Advantage	Disadvantage
Saves memory	Slower on TLB miss
Works well for sparse address spaces	More complex
Allocates tables only when needed	Multiple memory lookups

4.Inverted Page Tables

Goal

Reduce memory usage even further.

🔹 Basic Idea

Instead of:

One page table per process
Entry per virtual page

We use:

One global page table
Entry per physical frame

🔁 Structure

Each entry contains:

Process ID (PID)
Virtual page number (VPN)
Other control bits

So:


Physical Frame → (PID, VPN)

How Lookup Works

To translate:

Given (PID, VPN)
Search inverted page table
Find matching entry
Get physical frame

Problem

Searching entire table linearly is slow.

Solution:

Use a hash table to speed lookup.

Some architectures like the PowerPC use this approach.

Trade-Offs

Advantage	Disadvantage
Huge memory savings	Lookup is complex
Only one table for entire system	Needs hashing
Scales well with large virtual spaces	More overhead per translation

Multi-Level vs Inverted Page Tables

Feature	Multi-Level	Inverted
Tables per process	Yes	No (single global table)
Entries per	Virtual page	Physical frame
Memory usage	Medium	Very low
Lookup speed	Faster (structured walk)	Slower without hashing
Best for	Sparse address spaces	Systems with large memory

Final Understanding

Multi-level page tables reduce memory by allocating page tables only when needed.
Inverted page tables reduce memory further by indexing physical frames instead of virtual pages.
Both represent different trade-offs between:
- Space
- Lookup time
- Complexity

At the end of the day, page tables are just data structures, and their design depends on system constraints.

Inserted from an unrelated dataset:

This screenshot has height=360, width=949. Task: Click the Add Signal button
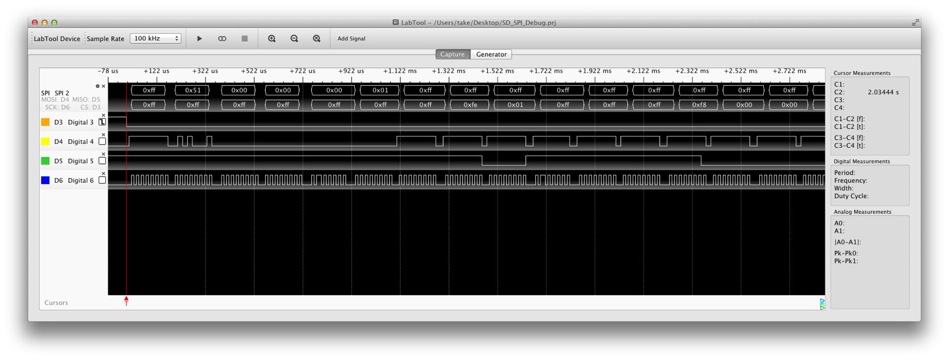[x=351, y=39]
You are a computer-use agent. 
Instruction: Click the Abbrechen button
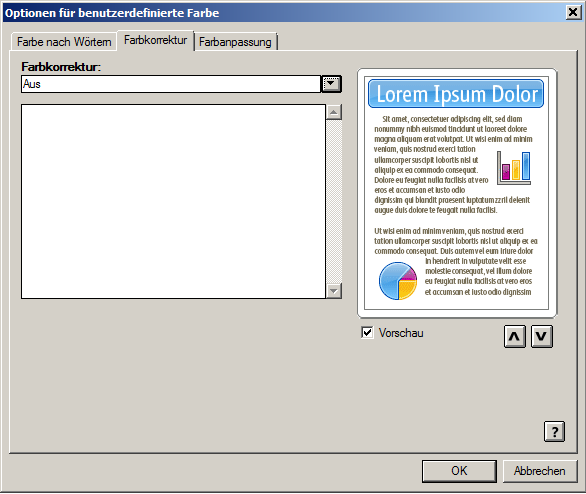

5.Swapping Page Tables to Disk

🔹 The Basic Assumption (Before)

Normally, we assume:

Page tables are stored in physical memory
They are always resident in RAM
The kernel directly accesses them during address translation

But this assumption breaks in large systems.

The Problem

Even with:

Multi-level paging
Inverted page tables
Larger page sizes

Page tables can still become very large, especially in:

64-bit systems
Systems with many processes
Systems with huge virtual address spaces

If memory becomes tight, page tables themselves may consume too much RAM.

The Solution: Put Page Tables in Virtual Memory

Instead of keeping page tables permanently in physical memory:

👉 The system places page tables in kernel virtual memory.

This means:

Page tables are treated like normal pages
They can be swapped out to disk
They can be brought back into memory when needed

🔁 How Swapping Page Tables Works

Step 1: Memory Pressure Occurs

RAM is nearly full.

Step 2: Kernel Selects Some Page Table Pages

Infrequently used page table pages are chosen.
They are written to disk (swap space).

Step 3: Page Table Entry Becomes “Not Present”

If hardware tries to access a swapped-out page table page:

A page fault occurs.
OS loads the page table page back from disk.
Translation continues.

What This Means During Translation

If a TLB miss occurs and:

The needed page directory or page table page is swapped out

Then:

Hardware triggers a page fault.
OS loads that page table page from disk.
The page table walk resumes.

So now even page table access can cause page faults.

⚠️ Important Implication

Normally:

TLB miss → 2 memory accesses (for 2-level table)

With swapped page tables:

TLB miss → possible disk I/O

This makes translation much slower in worst-case scenarios.

📊 Advantages

Reduces RAM usage
Allows extremely large address spaces
Helps under heavy memory pressure

❌ Disadvantages

Slower page faults
More complex kernel design
Page table access may trigger additional page faults
Can increase latency significantly

Why This Is Rarely Noticeable

In practice:

Frequently used page table pages stay in memory.
Only rarely used parts get swapped out.
Good locality helps reduce overhead.

Summary

Swapping page tables means:

Page tables themselves are pageable memory.

Instead of being permanently stored in RAM, they:

Live in kernel virtual memory
Can be swapped to disk
Are loaded on demand

This increases flexibility and supports very large systems, but adds complexity and potential performance cost.